UnicornsExist · 24/11/2019 10:36

She sounds like hard work. Some of her behaviour is controlling. Other parts of her behaviour are very odd. Her reaction to the weekend you were unwell would be enough for me to end it without the other stuff.
Is this actually what you want?

Deadringer · 24/11/2019 10:37

She seems a bit odd all right, and after your last update I think you should dump, she sounds like a right pain in the arse. You can do better op.

Thatagain · 24/11/2019 10:39

She sounds like she has had bad experiences with men in the past and keeping you at a distance. Its your call do what feels right for you. Personally I didn't like my dp house eather. But thats becouse he had a moterbike in his hallway.

nakedscientistOfThigh · 24/11/2019 10:47

Wow OP, she sounds dreadful! I think it's a real test, seeing what people are like when you are ill ( a proper illness like fibro, not 'man flu'). You need someone who cares for you and not just themselves.

dontgobaconmyheart · 24/11/2019 11:56

Just end it then OP, you hardly know her and don't sound at all compatible. You both come across as pretty odd to be honest and would clearly both be far better off with someone else.
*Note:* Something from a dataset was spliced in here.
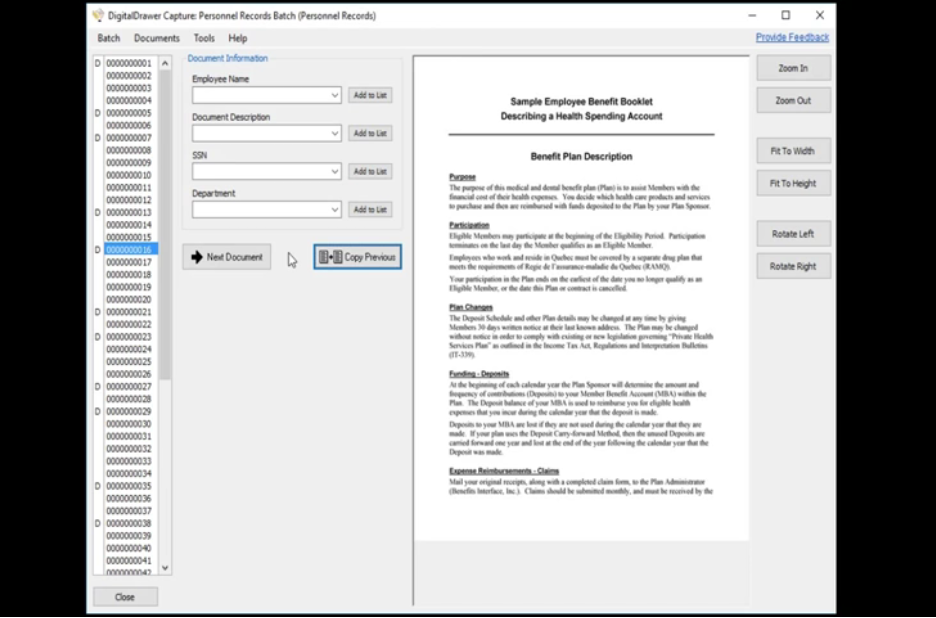
Task: Click the Copy Previous button
Action: point(358,257)
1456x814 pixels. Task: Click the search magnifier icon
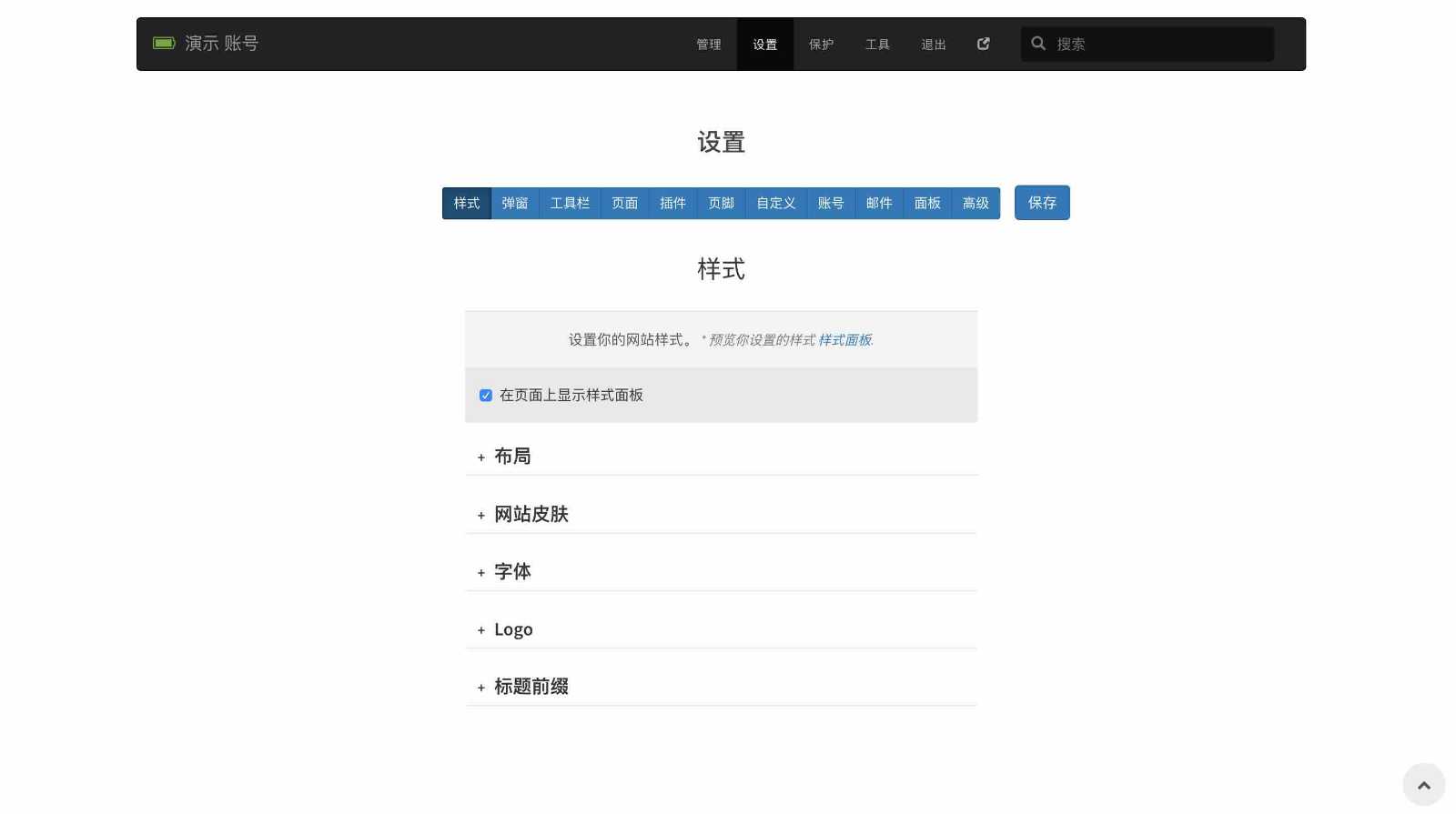[x=1037, y=44]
hunkyfunkymunky · 25/11/2019 10:27

Good morning all, the weekend has come and gone, I've had time to myself to think, apart from hopping out for a couple of hours on Saturday night to see friends.

Although we are all fully aware of people, circumstances and other factors that make us question our own judgement, it is with the benefit of others, who give a different perspective to problems that may or have arisen, that we make a decision. So it with advice given and my own common sense/realisation, I have decided to call it a day with her.
I've come to realise, I'm in danger of becoming a door mat and a lunch ticket, as anyone who suffers from fibro will know, there are days when thinking is difficult and I don't want to be in the situation were I cannot hold a conversation, when the fog descends. So, that's it, she will be getting informed of my decision later today, no doubt, she'll say, "lets talk this over like adults", no, it's not happening, the time for talking is finished, my mind is made up and the next step in my life does not include her.
Thank you all for your input and advice, another persons perspective to a situation can be very invaluable at certain times in ones life and for me, that time is now.

OP posts:
Winterdaysarehere · 25/11/2019 10:39

Sounds like you have had a lucky escape op.

funkylittleboatrace · 25/11/2019 10:45

I would just text her she sounds a bit odd, you don't want to get into a big conversation with her.

BumbleBeee69 · 25/11/2019 10:49

Good on you OP. Flowers

GiveHerHellFromUs · 25/11/2019 10:56

Just read the full thread and I'm glad you've come to that conclusion OP.
I think you're right and were a meal ticket.